> _Records supplied_:

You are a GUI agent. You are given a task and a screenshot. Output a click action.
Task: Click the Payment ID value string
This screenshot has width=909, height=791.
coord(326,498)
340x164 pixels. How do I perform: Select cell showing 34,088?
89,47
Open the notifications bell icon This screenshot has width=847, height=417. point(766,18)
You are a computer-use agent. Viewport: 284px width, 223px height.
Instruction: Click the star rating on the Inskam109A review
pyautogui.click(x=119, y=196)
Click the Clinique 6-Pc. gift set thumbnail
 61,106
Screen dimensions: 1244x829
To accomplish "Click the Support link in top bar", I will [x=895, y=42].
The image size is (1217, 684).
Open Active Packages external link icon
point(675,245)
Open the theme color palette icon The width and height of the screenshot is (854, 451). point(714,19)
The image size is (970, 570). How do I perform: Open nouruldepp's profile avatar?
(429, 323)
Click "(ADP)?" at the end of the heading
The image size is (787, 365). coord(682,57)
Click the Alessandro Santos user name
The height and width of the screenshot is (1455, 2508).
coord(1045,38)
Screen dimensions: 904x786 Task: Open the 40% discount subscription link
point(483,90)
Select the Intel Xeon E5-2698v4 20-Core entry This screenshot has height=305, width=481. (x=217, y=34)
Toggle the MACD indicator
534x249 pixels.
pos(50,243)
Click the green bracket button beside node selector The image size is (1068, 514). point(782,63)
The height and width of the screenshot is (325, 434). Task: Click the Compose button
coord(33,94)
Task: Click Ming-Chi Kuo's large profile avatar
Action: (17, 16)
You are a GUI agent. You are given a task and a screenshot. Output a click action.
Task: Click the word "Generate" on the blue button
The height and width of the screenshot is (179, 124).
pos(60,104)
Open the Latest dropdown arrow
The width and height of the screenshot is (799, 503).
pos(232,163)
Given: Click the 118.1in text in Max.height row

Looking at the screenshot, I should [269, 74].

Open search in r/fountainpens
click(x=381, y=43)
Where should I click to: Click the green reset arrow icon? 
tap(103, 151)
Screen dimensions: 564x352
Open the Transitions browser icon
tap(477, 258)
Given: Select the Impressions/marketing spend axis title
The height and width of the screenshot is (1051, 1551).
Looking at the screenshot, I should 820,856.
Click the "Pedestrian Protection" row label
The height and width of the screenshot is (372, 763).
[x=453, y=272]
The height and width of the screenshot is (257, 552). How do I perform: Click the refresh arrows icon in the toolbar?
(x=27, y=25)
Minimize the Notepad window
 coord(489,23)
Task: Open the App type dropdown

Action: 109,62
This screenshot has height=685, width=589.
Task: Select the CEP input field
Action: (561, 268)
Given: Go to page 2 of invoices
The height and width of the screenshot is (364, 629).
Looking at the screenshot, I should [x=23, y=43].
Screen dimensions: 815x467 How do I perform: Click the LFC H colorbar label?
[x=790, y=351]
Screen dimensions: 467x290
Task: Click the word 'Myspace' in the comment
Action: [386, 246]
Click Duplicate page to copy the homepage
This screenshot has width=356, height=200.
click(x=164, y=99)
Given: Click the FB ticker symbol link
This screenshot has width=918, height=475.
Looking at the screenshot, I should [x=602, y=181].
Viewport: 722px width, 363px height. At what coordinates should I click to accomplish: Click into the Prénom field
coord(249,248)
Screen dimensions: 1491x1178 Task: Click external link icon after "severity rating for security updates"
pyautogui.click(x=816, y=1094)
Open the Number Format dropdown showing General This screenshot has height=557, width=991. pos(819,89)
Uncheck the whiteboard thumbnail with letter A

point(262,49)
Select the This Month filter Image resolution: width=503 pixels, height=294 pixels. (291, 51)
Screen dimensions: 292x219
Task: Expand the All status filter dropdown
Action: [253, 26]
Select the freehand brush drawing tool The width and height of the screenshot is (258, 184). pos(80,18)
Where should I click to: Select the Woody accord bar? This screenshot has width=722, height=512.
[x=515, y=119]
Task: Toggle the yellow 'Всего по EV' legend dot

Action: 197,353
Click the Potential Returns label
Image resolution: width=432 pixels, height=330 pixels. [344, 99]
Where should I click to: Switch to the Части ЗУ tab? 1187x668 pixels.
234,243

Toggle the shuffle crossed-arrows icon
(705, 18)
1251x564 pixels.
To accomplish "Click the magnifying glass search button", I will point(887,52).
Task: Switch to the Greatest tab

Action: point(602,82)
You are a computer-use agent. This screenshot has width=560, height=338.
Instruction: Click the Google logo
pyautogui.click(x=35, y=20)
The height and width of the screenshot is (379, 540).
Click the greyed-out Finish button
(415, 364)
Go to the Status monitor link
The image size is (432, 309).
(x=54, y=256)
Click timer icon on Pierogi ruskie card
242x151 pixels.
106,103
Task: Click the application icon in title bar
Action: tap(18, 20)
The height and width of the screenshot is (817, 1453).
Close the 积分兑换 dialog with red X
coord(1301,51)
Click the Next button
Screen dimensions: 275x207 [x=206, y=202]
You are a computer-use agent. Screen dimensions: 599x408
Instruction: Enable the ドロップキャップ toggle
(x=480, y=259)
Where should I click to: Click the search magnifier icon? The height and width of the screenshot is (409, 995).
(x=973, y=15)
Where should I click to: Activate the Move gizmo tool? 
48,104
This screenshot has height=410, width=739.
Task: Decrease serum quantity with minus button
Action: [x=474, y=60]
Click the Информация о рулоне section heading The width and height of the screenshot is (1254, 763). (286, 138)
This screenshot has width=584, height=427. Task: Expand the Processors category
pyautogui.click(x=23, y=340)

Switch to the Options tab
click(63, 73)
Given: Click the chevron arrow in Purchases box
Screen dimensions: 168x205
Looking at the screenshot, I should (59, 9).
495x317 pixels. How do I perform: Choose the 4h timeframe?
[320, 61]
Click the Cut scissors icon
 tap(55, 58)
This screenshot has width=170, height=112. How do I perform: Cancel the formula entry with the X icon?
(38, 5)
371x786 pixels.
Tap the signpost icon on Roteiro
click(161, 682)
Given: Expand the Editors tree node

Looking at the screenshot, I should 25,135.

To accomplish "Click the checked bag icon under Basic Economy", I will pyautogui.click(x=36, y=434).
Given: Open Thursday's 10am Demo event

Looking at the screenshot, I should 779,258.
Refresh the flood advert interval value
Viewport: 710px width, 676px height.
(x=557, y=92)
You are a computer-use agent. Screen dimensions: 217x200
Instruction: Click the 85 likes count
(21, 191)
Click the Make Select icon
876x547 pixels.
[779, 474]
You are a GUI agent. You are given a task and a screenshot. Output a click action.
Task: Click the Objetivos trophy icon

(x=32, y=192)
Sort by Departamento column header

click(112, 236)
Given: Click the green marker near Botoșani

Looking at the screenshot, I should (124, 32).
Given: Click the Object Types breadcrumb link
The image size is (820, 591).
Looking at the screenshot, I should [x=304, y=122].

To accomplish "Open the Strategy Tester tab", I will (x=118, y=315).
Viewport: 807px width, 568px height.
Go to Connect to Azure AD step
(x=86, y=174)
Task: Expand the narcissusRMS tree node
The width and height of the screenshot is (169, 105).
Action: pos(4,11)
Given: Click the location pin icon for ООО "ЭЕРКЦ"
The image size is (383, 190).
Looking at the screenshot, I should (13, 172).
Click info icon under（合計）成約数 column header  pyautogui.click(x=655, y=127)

> _Exercise objective_:
So that nothing is lost, return the listing exactly and completely.

> _Output for this task_:
You are a GUI agent. You are given a task and a screenshot. Output a click action.
Task: Click the Payment ID value string
This screenshot has width=909, height=791.
coord(326,498)
340x164 pixels. How do I perform: Select cell showing 34,088?
89,47
Open the notifications bell icon This screenshot has width=847, height=417. point(766,18)
You are a computer-use agent. Viewport: 284px width, 223px height.
Instruction: Click the star rating on the Inskam109A review
pyautogui.click(x=119, y=196)
Click the Clinique 6-Pc. gift set thumbnail
 61,106
Screen dimensions: 1244x829
To accomplish "Click the Support link in top bar", I will [x=895, y=42].
The image size is (1217, 684).
Open Active Packages external link icon
point(675,245)
Open the theme color palette icon The width and height of the screenshot is (854, 451). point(714,19)
The image size is (970, 570). How do I perform: Open nouruldepp's profile avatar?
(429, 323)
Click "(ADP)?" at the end of the heading
The image size is (787, 365). coord(682,57)
Click the Alessandro Santos user name
The height and width of the screenshot is (1455, 2508).
coord(1045,38)
Screen dimensions: 904x786 Task: Open the 40% discount subscription link
point(483,90)
Select the Intel Xeon E5-2698v4 20-Core entry This screenshot has height=305, width=481. (x=217, y=34)
Toggle the MACD indicator
534x249 pixels.
pos(50,243)
Click the green bracket button beside node selector The image size is (1068, 514). point(782,63)
The height and width of the screenshot is (325, 434). Task: Click the Compose button
coord(33,94)
Task: Click Ming-Chi Kuo's large profile avatar
Action: (17, 16)
You are a GUI agent. You are given a task and a screenshot. Output a click action.
Task: Click the word "Generate" on the blue button
The height and width of the screenshot is (179, 124).
pos(60,104)
Open the Latest dropdown arrow
The width and height of the screenshot is (799, 503).
pos(232,163)
Given: Click the 118.1in text in Max.height row

Looking at the screenshot, I should [269, 74].

Open search in r/fountainpens
click(x=381, y=43)
Where should I click to: Click the green reset arrow icon? 
tap(103, 151)
Screen dimensions: 564x352
Open the Transitions browser icon
tap(477, 258)
Given: Select the Impressions/marketing spend axis title
The height and width of the screenshot is (1051, 1551).
Looking at the screenshot, I should 820,856.
Click the "Pedestrian Protection" row label
The height and width of the screenshot is (372, 763).
[x=453, y=272]
The height and width of the screenshot is (257, 552). How do I perform: Click the refresh arrows icon in the toolbar?
(x=27, y=25)
Minimize the Notepad window
 coord(489,23)
Task: Open the App type dropdown

Action: 109,62
This screenshot has height=685, width=589.
Task: Select the CEP input field
Action: (561, 268)
Given: Go to page 2 of invoices
The height and width of the screenshot is (364, 629).
Looking at the screenshot, I should [x=23, y=43].
Screen dimensions: 815x467 How do I perform: Click the LFC H colorbar label?
[x=790, y=351]
Screen dimensions: 467x290
Task: Click the word 'Myspace' in the comment
Action: [386, 246]
Click Duplicate page to copy the homepage
This screenshot has width=356, height=200.
click(x=164, y=99)
Given: Click the FB ticker symbol link
This screenshot has width=918, height=475.
Looking at the screenshot, I should [x=602, y=181].
Viewport: 722px width, 363px height. At what coordinates should I click to accomplish: Click into the Prénom field
coord(249,248)
Screen dimensions: 1491x1178 Task: Click external link icon after "severity rating for security updates"
pyautogui.click(x=816, y=1094)
Open the Number Format dropdown showing General This screenshot has height=557, width=991. pos(819,89)
Uncheck the whiteboard thumbnail with letter A

point(262,49)
Select the This Month filter Image resolution: width=503 pixels, height=294 pixels. (291, 51)
Screen dimensions: 292x219
Task: Expand the All status filter dropdown
Action: [253, 26]
Select the freehand brush drawing tool The width and height of the screenshot is (258, 184). pos(80,18)
Where should I click to: Select the Woody accord bar? This screenshot has width=722, height=512.
[x=515, y=119]
Task: Toggle the yellow 'Всего по EV' legend dot

Action: 197,353
Click the Potential Returns label
Image resolution: width=432 pixels, height=330 pixels. [344, 99]
Where should I click to: Switch to the Части ЗУ tab? 1187x668 pixels.
234,243

Toggle the shuffle crossed-arrows icon
(705, 18)
1251x564 pixels.
To accomplish "Click the magnifying glass search button", I will point(887,52).
Task: Switch to the Greatest tab

Action: point(602,82)
You are a computer-use agent. This screenshot has width=560, height=338.
Instruction: Click the Google logo
pyautogui.click(x=35, y=20)
The height and width of the screenshot is (379, 540).
Click the greyed-out Finish button
(415, 364)
Go to the Status monitor link
The image size is (432, 309).
(x=54, y=256)
Click timer icon on Pierogi ruskie card
242x151 pixels.
106,103
Task: Click the application icon in title bar
Action: tap(18, 20)
The height and width of the screenshot is (817, 1453).
Close the 积分兑换 dialog with red X
coord(1301,51)
Click the Next button
Screen dimensions: 275x207 [x=206, y=202]
You are a computer-use agent. Screen dimensions: 599x408
Instruction: Enable the ドロップキャップ toggle
(x=480, y=259)
Where should I click to: Click the search magnifier icon? The height and width of the screenshot is (409, 995).
(x=973, y=15)
Where should I click to: Activate the Move gizmo tool? 
48,104
This screenshot has height=410, width=739.
Task: Decrease serum quantity with minus button
Action: [x=474, y=60]
Click the Информация о рулоне section heading The width and height of the screenshot is (1254, 763). (286, 138)
This screenshot has width=584, height=427. Task: Expand the Processors category
pyautogui.click(x=23, y=340)

Switch to the Options tab
click(63, 73)
Given: Click the chevron arrow in Purchases box
Screen dimensions: 168x205
Looking at the screenshot, I should (59, 9).
495x317 pixels. How do I perform: Choose the 4h timeframe?
[320, 61]
Click the Cut scissors icon
 tap(55, 58)
This screenshot has width=170, height=112. How do I perform: Cancel the formula entry with the X icon?
(38, 5)
371x786 pixels.
Tap the signpost icon on Roteiro
click(161, 682)
Given: Expand the Editors tree node

Looking at the screenshot, I should 25,135.

To accomplish "Click the checked bag icon under Basic Economy", I will pyautogui.click(x=36, y=434).
Given: Open Thursday's 10am Demo event

Looking at the screenshot, I should 779,258.
Refresh the flood advert interval value
Viewport: 710px width, 676px height.
(x=557, y=92)
You are a computer-use agent. Screen dimensions: 217x200
Instruction: Click the 85 likes count
(21, 191)
Click the Make Select icon
876x547 pixels.
[779, 474]
You are a GUI agent. You are given a task and a screenshot. Output a click action.
Task: Click the Objetivos trophy icon

(x=32, y=192)
Sort by Departamento column header

click(112, 236)
Given: Click the green marker near Botoșani

Looking at the screenshot, I should (124, 32).
Given: Click the Object Types breadcrumb link
The image size is (820, 591).
Looking at the screenshot, I should [x=304, y=122].

To accomplish "Open the Strategy Tester tab", I will (x=118, y=315).
Viewport: 807px width, 568px height.
Go to Connect to Azure AD step
(x=86, y=174)
Task: Expand the narcissusRMS tree node
The width and height of the screenshot is (169, 105).
Action: pos(4,11)
Given: Click the location pin icon for ООО "ЭЕРКЦ"
The image size is (383, 190).
Looking at the screenshot, I should (13, 172).
Click info icon under（合計）成約数 column header  pyautogui.click(x=655, y=127)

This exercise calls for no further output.